Congratulations to Nick Boles who has become the new Planning Minister at the DCLG. Congratulations also to Greg Clark who leaves the post to be promoted to The Treasury.
Mr Clark boosted localism and streamlined the planning system by reducing the number of pages of guidance from 1,400 to 52. The boost this will bring to development is still to be seen. So does Mr Boles have anything left to do?
The Daily Mail suggests he is keen to go further by quoting his speech to the Tory Reform Group in January where Mr Boles says:
Business investment is also deterred by the bureaucratic rigidity of our outdated planning regime. So it is essential that we press on with our planning reforms and do not allow the hysterical scare-mongering of latterday Luddites like Simon Jenkins to strangle developments that will boost living standards.
All Mr Boles was actually doing was calling on the Government to "press on" with reforms they did "press on" with – despite a shocking degree of disinformation.
Yet I think there is a case for further reform. There should be flexibility to allow some building of (attractive) houses on (scuzzy) bits of Green Belt land. It could be limited to allowing development on, say, 1% of the Green Belt land. The worst 1% of those four million acres which are not by any means all green and pleasant, but often brown and ugly, derelict and damaged. With ten homes to an acre, allowing gardens, releasing 40,000 acres would mean 400,000 houses. That should at least be considered.
Over to you, Mr Boles.
The new Minister will have lots of boring briefing papers on planning law. He might find rather more enjoyable, Harry Mount's new book How England Made the English. One point made by Mr Mount is how planning policy has become a force for ugliness rather than beauty.
He says:
"The days of instinctive, improvised development, free from planning control – which produced the haphazard collection of English garden squares that Pevsner admired so much – are gone.
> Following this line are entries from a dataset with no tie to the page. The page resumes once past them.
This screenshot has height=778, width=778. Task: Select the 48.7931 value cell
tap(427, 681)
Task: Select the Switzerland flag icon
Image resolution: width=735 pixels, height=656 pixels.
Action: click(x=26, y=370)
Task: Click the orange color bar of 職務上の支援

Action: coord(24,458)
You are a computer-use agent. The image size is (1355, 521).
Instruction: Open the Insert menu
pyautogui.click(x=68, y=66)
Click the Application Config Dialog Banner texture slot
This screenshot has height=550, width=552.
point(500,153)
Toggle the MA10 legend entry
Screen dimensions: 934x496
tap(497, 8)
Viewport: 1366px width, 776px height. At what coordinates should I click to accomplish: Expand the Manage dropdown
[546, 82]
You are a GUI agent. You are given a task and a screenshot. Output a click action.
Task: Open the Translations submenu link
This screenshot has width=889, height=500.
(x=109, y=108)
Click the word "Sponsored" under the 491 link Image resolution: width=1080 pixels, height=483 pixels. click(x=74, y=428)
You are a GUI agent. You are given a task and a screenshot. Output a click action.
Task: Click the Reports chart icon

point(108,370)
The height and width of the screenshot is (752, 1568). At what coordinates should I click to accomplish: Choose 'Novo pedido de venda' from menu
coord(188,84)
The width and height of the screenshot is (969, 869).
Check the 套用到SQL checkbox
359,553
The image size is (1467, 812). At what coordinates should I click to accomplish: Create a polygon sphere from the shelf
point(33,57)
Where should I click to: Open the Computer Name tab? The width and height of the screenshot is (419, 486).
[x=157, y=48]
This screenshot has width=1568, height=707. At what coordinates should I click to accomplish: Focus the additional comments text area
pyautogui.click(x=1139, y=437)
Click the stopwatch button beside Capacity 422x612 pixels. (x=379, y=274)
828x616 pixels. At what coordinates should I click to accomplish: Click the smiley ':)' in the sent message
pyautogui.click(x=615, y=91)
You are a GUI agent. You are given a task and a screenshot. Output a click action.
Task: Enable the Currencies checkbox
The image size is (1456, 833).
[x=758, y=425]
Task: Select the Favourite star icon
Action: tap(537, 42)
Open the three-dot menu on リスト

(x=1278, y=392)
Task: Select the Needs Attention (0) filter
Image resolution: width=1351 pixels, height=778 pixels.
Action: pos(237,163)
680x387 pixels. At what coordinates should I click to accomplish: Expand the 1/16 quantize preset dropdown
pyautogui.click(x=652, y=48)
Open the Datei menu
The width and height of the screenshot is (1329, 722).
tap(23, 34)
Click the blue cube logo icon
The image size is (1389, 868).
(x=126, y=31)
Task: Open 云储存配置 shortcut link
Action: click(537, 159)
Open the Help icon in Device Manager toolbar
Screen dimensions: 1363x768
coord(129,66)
"Towns and cities are now developed by dirigisted, centralised diktat, declaring what can and can't be built. Gone is the instinctive, untrammelled spirit that produced the typical English look: a hodgepodge of periods, and architectural features, sprouting up independently of each other, but working together in serendipitous harmony.
"Ironically, it is modern nimbyist planning restrictions that have dumped those blockish, right-angled towers of steel and concrete on England's cities, and sprinkled faceless brick boxes around the edge of its villages."
It should not be a choice between new homes or beauty. We should be able to have both.